I heard a rather interesting stat the other day....and I just have to say, I know why you want to learn Italian.
I am very proud of you for forging ahead in spite of the possibility of having to share space with people like the ones in the class picture on the link.
Would you please post the Italian for "Please don't kill me, Fat Tony" and " I need a favor, Godfather" once they cover them in class.
No rush, but soon would be good..
I'm crap at learning new languages, except for the swear words. If you learn any more Italian swear words, please share.
I can't tell you how many times I've started and stopped studying Japanese.

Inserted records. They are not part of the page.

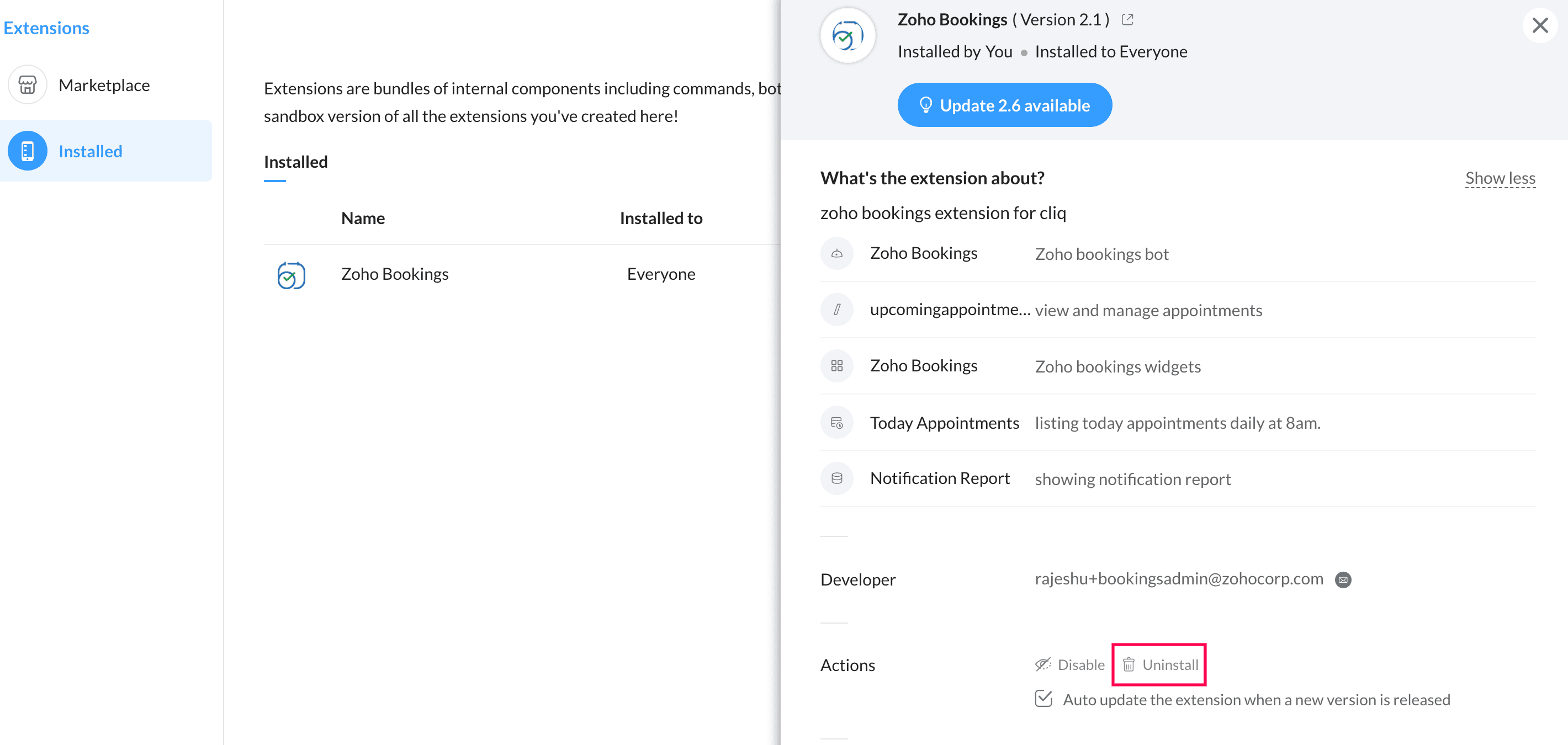Click the Zoho Bookings icon in Installed table
Image resolution: width=1568 pixels, height=745 pixels.
coord(291,275)
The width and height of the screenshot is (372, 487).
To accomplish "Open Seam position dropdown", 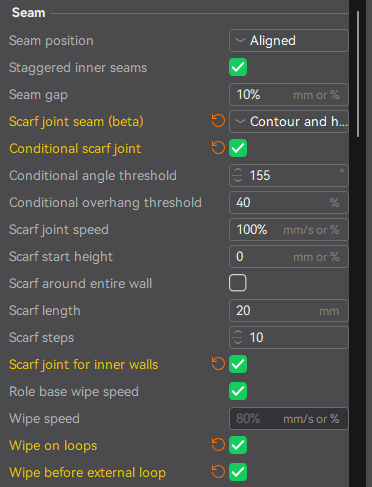I will (x=289, y=40).

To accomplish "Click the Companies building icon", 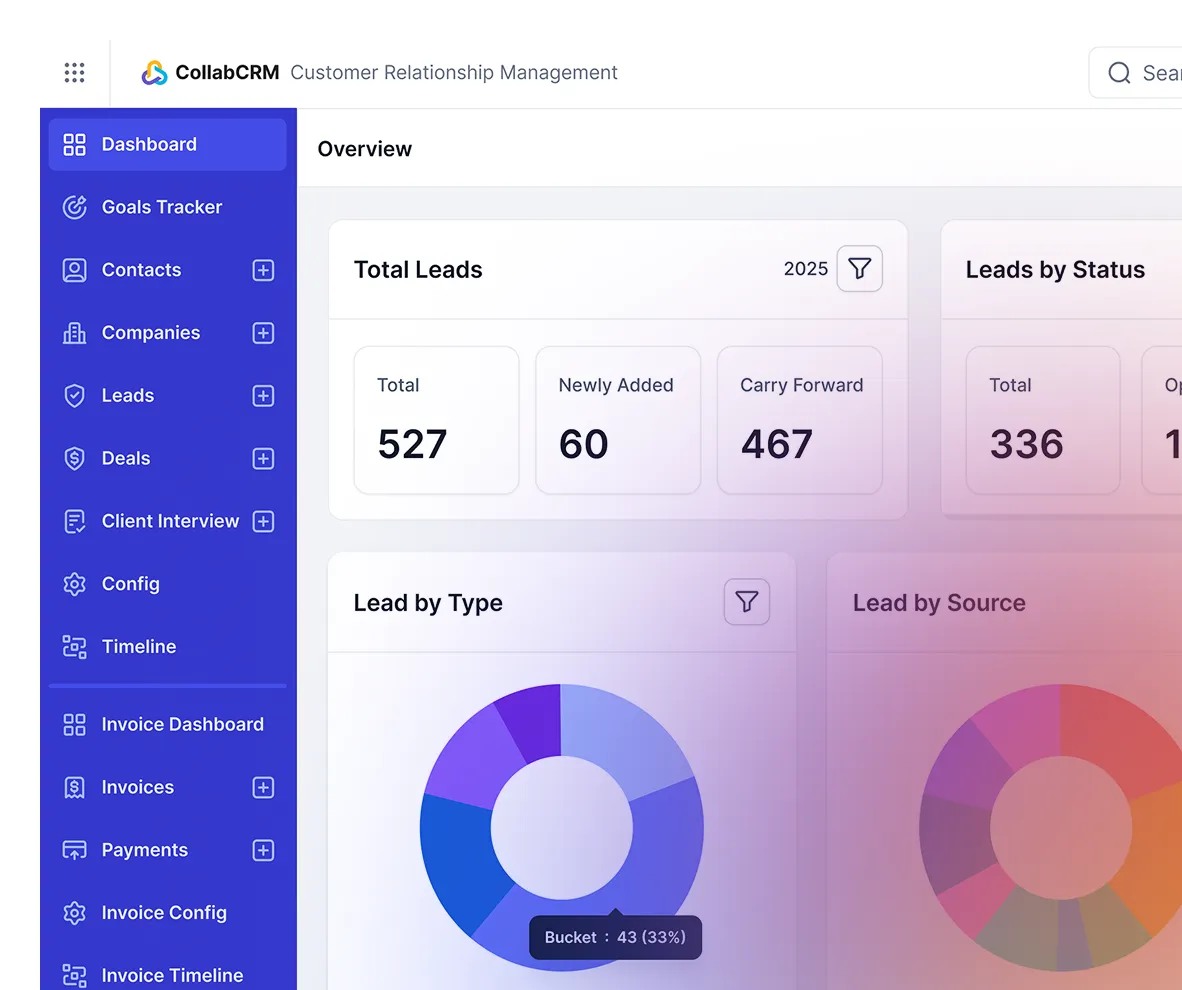I will 74,332.
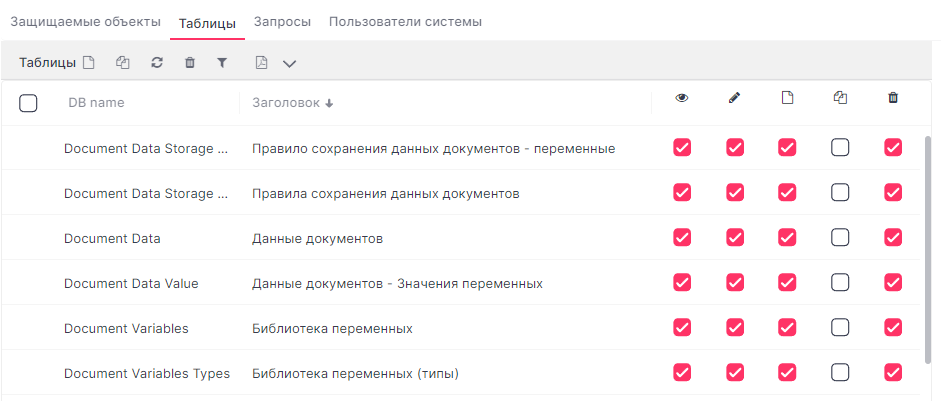Image resolution: width=941 pixels, height=401 pixels.
Task: Click the pencil edit-permission column header
Action: [735, 98]
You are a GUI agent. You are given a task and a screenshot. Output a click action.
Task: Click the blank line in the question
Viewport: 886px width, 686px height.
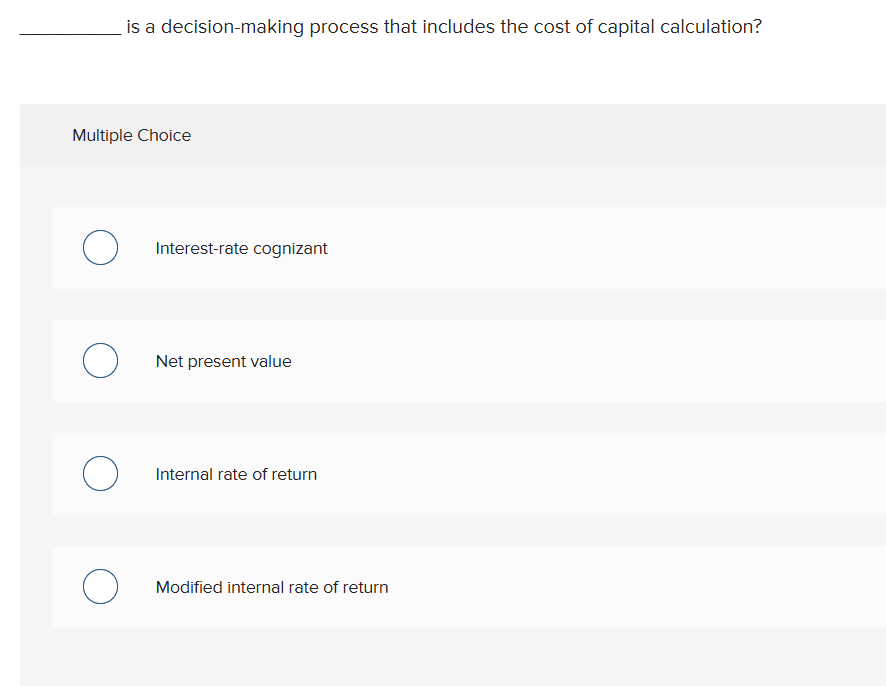(x=67, y=30)
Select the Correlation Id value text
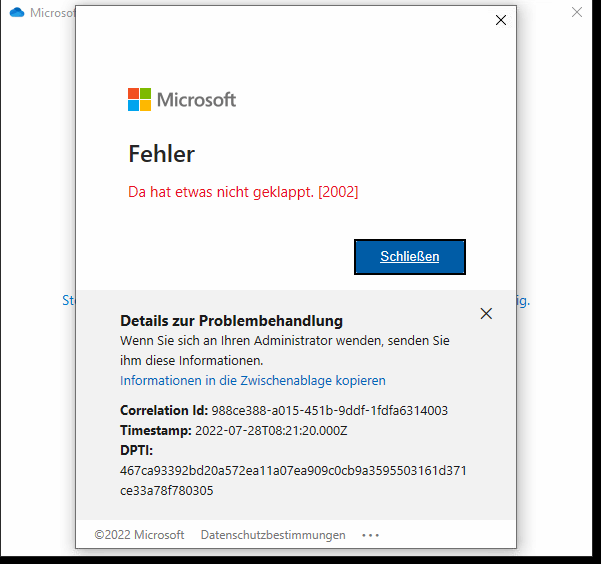 330,411
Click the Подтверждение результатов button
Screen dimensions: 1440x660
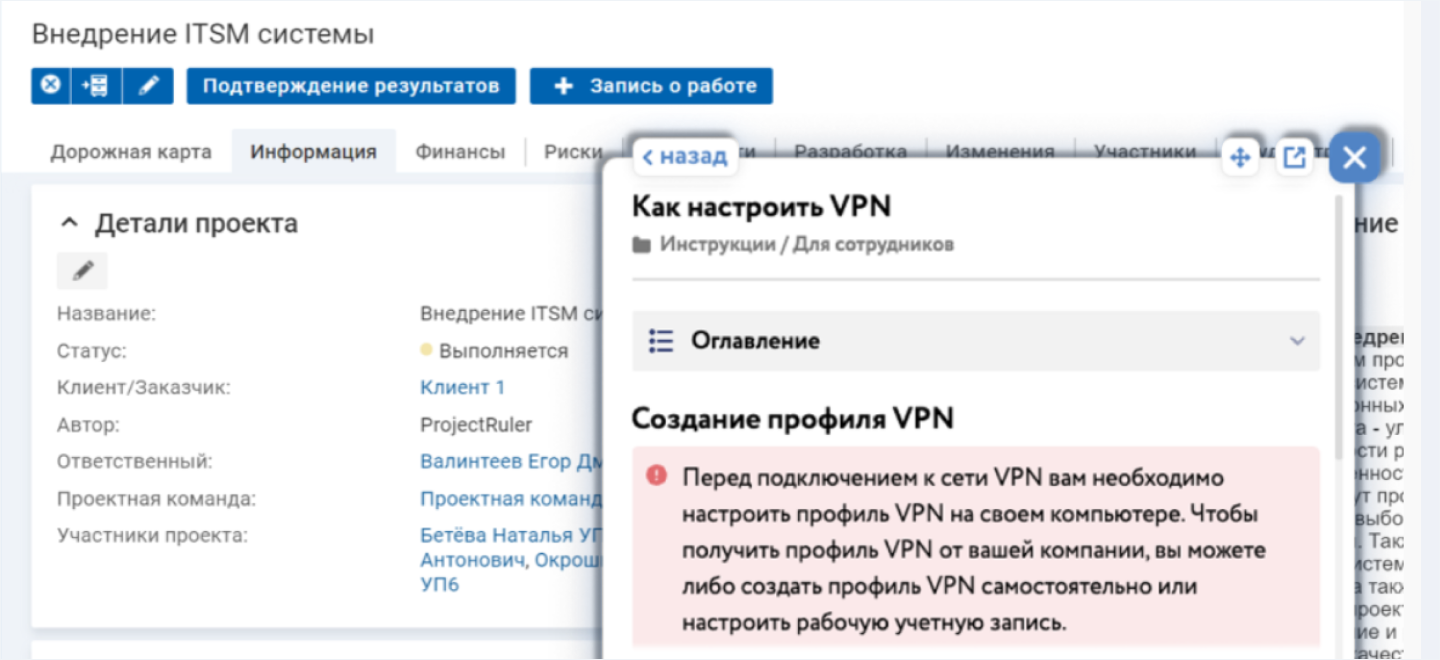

I can stumble through a conversation with a native speaker, but I'm still at a child's level of comprehension. (Actually, probably worse, as children understand more than they can verbalize.)
One of these days...
I took 4 years of spanish and only remember how to say where's the bathroom (for the most part)
funny thing...i just got you on the "next blog" button! but i already know you! weird.
Larry: trouble ALWAYS seems to be brewing, which is why I'm considering a convent. Unfortunately there weren't really any good looking men in my class
jpr: okay, I'll bite. what's the stat? And don't tell me I'm oversexed, because the Pig Personality Test already told me that...
Happy&Blue: "Nonlo uccida prego, Tony Grasso" means "Please don't kill me, Fat Tony" and "Ho bisogno di un favore, Nonno" means "I need a favor, Godfather". I think...
Frally: here you go (courtesy of worldlingo.com)
ass = asino
shit = merda
fuck = scopata
hell = inferno
damnit = maledicalo
Zero Boss: Japanese is supposed to be a LOT more difficult than Italian...
That Girl: "where's the bathroom" is the most important thing to know in ANY language
I took Spanish (3 years) and can still proudly order a taco at Taco Bell... oh wait, they speak english. Never mind.
They don't speak english at the Taco Bell's near me! Not the white guys anyway.
L, I was tricked into taking French in school because I thought I'd have opportunities to cook and eat like you've got now. Alas, it was a lie.
You'll have to come practice with our Italian buddies down the street! Mario would love to help you practice... but he will still probably try to marry you off to a nice Italian man.